Helping people translate experience into direction.
The Career Intelligence Agent started from a frustration I kept seeing repeatedly in training classes and career conversations: people often know what they have done, but struggle to explain where those experiences still create value.
The problem wasn't a lack of effort. It was fragmentation — job searches spread across multiple platforms, disconnected industry research, uncertainty around transferable skills, and difficulty identifying realistic role fit.
What the Agent Does
The agent combines several functions into one structured weekly workflow:
- Job search monitoring across relevant platforms and roles
- Transferable skills analysis based on my background
- Role matching and fit scoring
- Market intelligence: salary trends, title shifts, emerging demand
- Weekly curated summary delivered directly to inbox
The output isn't a list of job links. It provides context — what's moving in the market, which roles align with my background, and what actions are worth taking this week versus this month.
How I Built It
Built entirely in Claude — no coding. The construction is prompt-based: I designed a structured set of instructions that Claude runs as a repeating workflow. The starting point was my CV, LinkedIn profile, and volunteer activities — I used my own profile as the test case, partly because it was the most immediate input available, and partly because going through the process myself was the most reliable way to understand what it would surface for others. From there, I designed a set of prompts I could run as a repeating workflow: feed in the inputs, run the analysis, get a structured report.
Most of the early iterations didn't work. I had built in too many asks at once, and the prompts became too convoluted. Outputs were either too broad to be useful or too narrow to surface anything interesting.
The refinement process forced me to be more specific about what I actually wanted — not just "find relevant jobs," but roles where my operations experience, combined with skills built outside of work, could be an asset in industries beyond where I had been.
I deliberately left out target industries and roles. I wanted the agent to surface directions I hadn't already considered — and it did, surfacing roles that drew on my operations background in contexts I'd written off as out of reach.
The scheduling piece was straightforward: I used Claude's scheduling feature to run it every Monday morning, so the report lands in my inbox before the week starts.
Agent Workflow Diagram

What the Agent Produces
Each Monday report has two main sections.
The first is a market intelligence summary — what's shifting in the roles and industries I'm tracking, salary signals, title changes, and one trend flagged as immediately actionable.

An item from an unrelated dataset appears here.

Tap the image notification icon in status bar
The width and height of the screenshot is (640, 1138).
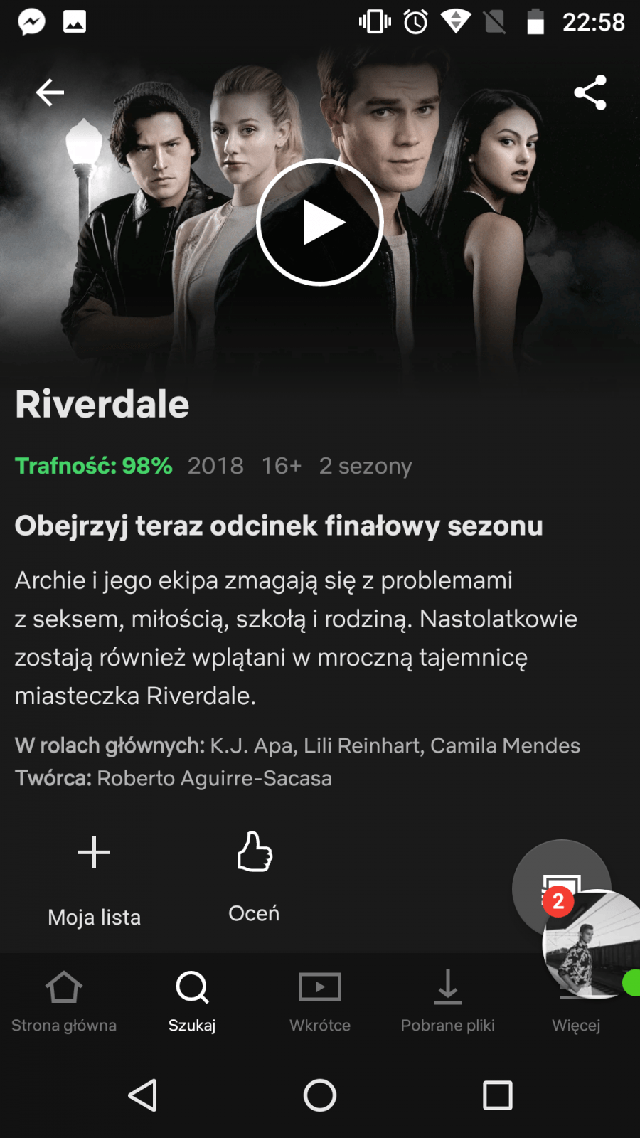75,21
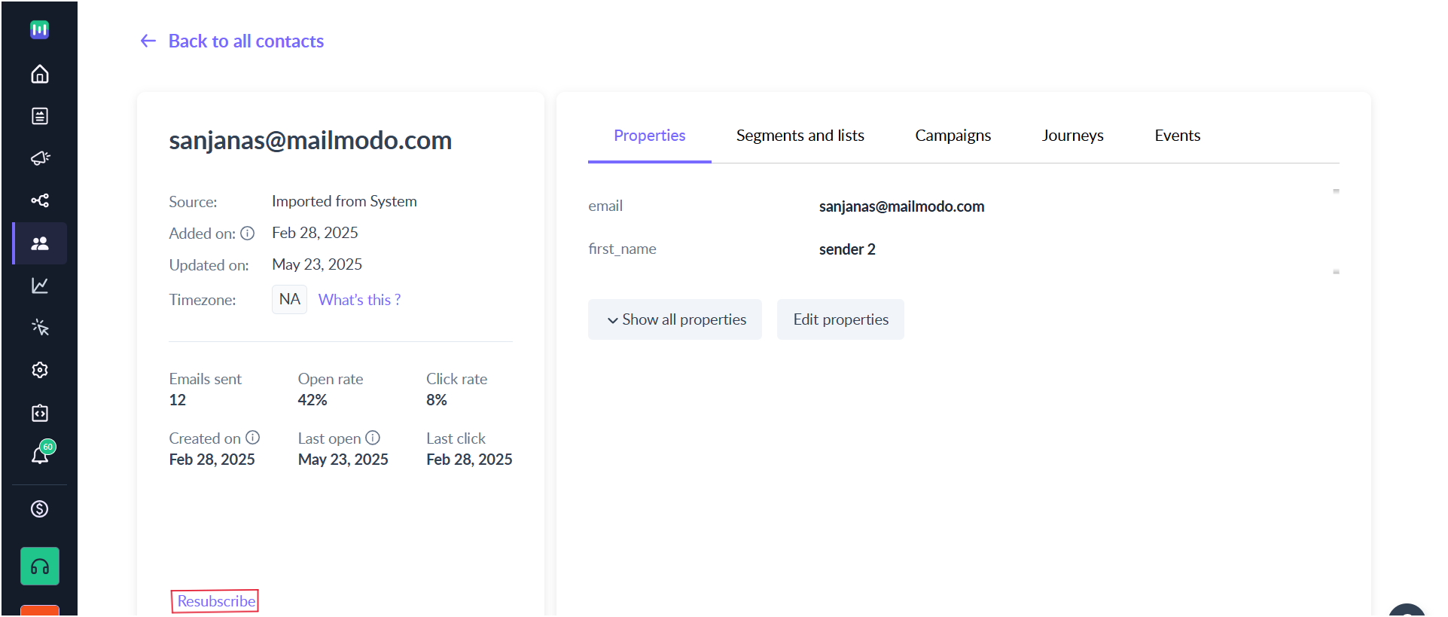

The second is a recommended actions list, split into what to act on this week and what to work on across the month. The actions are specific: named companies, named roles, specific platforms to apply through, and LinkedIn optimisation steps. It also flags organisations to monitor based on their known commitments in areas relevant to my background.
The section I found most useful wasn't the job listings. It was a paragraph the agent generates on my distinct edge and narrative — identifying what makes my combination of experience unusual, how to articulate it, and what I specifically bring to the table. That framing proved more durable than any individual role recommendation.
The following are example outputs from an actual session.




What It Revealed
The most interesting finding was that the agent rarely uncovered completely new directions. Instead, it reframed existing experience — surfacing adjacent roles that drew on the same underlying capabilities in ways I hadn't considered.
The agent wasn't generating capability. It was making visible what had become difficult to see manually. That distinction — between creating something new and revealing what's already there — turned out to be the more useful insight.
What I'd Build Next
The agent was built for participants in my training classes — people navigating career transitions who struggle to connect their experience to where it still creates value. The principle behind the design is straightforward: if the search is automated, the time that would have gone to scanning job boards gets redirected to preparation — understanding industries, sharpening the narrative, tailoring applications. For someone mid-transition, that shift in where the effort goes matters more than the search itself.
The biggest limitation was repetition. The same opportunities often appeared week after week, including roles I had already ruled out. Because the agent had no memory of my previous decisions, it treated every search as if it were starting from scratch.
Looking back, the first improvement I would make is not a better search engine, but a better feedback mechanism. A simple way to record "not relevant", "already applied", or "not interested" would allow the system to learn from prior decisions and focus attention on genuinely new opportunities. The objective is not more results; it is better signal-to-noise.